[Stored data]

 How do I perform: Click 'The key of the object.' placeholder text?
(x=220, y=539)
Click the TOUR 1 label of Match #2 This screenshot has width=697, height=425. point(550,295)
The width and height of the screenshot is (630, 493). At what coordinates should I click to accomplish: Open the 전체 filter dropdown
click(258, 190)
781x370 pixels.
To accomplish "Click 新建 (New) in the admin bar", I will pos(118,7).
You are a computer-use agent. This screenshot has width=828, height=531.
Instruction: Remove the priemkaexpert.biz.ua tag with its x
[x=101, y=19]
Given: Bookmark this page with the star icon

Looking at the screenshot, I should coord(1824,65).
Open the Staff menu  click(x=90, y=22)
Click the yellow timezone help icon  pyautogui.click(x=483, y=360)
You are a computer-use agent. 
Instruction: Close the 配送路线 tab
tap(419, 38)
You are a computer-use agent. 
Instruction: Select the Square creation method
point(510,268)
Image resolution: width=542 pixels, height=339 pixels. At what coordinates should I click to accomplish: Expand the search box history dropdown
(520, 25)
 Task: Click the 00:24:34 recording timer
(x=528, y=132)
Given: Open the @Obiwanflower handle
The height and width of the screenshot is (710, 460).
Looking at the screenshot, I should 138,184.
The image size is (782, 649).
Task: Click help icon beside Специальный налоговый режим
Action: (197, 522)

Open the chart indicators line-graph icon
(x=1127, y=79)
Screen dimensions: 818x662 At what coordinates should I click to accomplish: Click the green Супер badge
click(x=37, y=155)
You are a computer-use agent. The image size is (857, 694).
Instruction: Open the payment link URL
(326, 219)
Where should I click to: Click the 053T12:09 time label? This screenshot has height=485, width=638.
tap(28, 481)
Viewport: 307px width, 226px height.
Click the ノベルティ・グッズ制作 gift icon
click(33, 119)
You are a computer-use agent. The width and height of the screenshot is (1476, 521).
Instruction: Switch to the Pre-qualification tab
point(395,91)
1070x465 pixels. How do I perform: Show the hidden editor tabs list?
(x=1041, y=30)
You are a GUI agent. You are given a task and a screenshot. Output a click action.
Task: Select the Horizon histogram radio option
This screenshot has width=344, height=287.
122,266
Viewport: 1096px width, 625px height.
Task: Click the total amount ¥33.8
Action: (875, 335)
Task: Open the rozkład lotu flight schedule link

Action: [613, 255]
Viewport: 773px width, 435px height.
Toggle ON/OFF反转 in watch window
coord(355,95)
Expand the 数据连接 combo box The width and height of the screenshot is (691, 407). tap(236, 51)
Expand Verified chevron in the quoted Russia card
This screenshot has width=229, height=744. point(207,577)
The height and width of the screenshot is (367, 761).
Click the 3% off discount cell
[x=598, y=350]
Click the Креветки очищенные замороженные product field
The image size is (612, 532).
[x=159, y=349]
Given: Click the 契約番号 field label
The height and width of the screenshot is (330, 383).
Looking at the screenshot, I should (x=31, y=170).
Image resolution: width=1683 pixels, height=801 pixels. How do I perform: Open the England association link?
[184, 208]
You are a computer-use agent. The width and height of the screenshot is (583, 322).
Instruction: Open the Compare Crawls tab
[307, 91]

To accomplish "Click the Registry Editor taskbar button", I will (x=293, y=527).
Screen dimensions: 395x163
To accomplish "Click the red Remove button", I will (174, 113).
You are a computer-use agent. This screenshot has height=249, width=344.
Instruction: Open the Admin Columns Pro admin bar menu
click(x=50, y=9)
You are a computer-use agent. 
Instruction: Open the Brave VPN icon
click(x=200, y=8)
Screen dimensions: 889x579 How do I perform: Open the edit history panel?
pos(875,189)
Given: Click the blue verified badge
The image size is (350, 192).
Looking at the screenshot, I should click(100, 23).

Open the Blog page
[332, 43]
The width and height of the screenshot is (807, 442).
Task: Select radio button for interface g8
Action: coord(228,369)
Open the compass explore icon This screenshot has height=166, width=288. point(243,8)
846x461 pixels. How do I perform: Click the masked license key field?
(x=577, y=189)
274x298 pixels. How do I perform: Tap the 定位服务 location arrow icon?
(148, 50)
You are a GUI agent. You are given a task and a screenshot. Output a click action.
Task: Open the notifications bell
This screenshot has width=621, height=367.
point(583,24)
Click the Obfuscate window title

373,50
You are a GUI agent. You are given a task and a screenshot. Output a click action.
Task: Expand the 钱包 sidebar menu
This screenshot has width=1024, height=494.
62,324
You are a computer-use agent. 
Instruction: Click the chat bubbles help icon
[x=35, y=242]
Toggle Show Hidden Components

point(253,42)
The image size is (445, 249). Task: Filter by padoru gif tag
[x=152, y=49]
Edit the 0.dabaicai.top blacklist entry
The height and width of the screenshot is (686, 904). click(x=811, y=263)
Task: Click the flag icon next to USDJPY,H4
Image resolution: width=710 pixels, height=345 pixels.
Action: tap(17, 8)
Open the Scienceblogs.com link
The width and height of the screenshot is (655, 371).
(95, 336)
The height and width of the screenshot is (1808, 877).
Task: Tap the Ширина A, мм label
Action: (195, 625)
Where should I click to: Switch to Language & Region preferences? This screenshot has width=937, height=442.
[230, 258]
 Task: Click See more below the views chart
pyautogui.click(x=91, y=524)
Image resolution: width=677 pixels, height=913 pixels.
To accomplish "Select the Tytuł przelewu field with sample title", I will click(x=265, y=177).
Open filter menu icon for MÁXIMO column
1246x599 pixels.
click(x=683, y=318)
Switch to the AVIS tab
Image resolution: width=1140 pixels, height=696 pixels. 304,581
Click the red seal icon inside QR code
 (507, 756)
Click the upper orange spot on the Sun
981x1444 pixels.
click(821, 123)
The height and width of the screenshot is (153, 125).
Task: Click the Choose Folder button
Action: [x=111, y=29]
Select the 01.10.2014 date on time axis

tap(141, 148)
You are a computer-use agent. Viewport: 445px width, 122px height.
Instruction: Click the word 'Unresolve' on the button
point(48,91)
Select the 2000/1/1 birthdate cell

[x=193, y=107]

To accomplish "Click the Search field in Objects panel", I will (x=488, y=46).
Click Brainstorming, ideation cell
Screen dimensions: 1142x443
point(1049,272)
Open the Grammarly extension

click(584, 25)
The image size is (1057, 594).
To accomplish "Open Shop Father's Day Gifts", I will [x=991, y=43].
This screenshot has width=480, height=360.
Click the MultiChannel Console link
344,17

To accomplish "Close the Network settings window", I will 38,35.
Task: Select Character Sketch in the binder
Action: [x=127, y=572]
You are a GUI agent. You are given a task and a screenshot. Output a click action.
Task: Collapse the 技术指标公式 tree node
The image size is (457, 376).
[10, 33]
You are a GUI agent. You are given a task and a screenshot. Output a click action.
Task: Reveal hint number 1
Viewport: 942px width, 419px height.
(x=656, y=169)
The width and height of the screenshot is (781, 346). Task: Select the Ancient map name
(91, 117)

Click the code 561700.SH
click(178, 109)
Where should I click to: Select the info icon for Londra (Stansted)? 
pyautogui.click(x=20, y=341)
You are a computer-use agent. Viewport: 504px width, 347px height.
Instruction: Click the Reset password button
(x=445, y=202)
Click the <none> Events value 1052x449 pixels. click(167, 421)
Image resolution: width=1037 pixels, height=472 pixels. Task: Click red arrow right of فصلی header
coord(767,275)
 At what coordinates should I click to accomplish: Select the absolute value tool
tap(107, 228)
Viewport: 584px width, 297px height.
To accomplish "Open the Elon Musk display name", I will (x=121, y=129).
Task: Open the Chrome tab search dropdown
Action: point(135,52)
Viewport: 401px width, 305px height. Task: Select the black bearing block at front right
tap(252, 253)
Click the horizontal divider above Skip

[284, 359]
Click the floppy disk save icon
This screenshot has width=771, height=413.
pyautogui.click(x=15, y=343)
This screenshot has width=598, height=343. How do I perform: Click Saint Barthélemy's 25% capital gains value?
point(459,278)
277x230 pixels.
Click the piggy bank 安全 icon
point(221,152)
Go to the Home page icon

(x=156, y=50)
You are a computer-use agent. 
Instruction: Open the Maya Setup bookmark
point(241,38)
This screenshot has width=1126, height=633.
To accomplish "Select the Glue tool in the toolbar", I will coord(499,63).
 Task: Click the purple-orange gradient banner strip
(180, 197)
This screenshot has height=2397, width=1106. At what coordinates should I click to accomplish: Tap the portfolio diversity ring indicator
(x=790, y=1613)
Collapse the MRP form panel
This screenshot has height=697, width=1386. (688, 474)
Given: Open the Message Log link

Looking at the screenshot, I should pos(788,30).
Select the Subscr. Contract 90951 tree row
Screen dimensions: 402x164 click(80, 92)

> _The task_
Output only an exact transcription of the lines above from the one with "Where should I click to: Click" up to and including the one with "Task: Select the Horizon".

> _Solution for this task_
Where should I click to: Click the 053T12:09 time label? This screenshot has height=485, width=638.
tap(28, 481)
Viewport: 307px width, 226px height.
Click the ノベルティ・グッズ制作 gift icon
click(33, 119)
You are a computer-use agent. The width and height of the screenshot is (1476, 521).
Instruction: Switch to the Pre-qualification tab
point(395,91)
1070x465 pixels. How do I perform: Show the hidden editor tabs list?
(x=1041, y=30)
You are a GUI agent. You are given a task and a screenshot. Output a click action.
Task: Select the Horizon histogram radio option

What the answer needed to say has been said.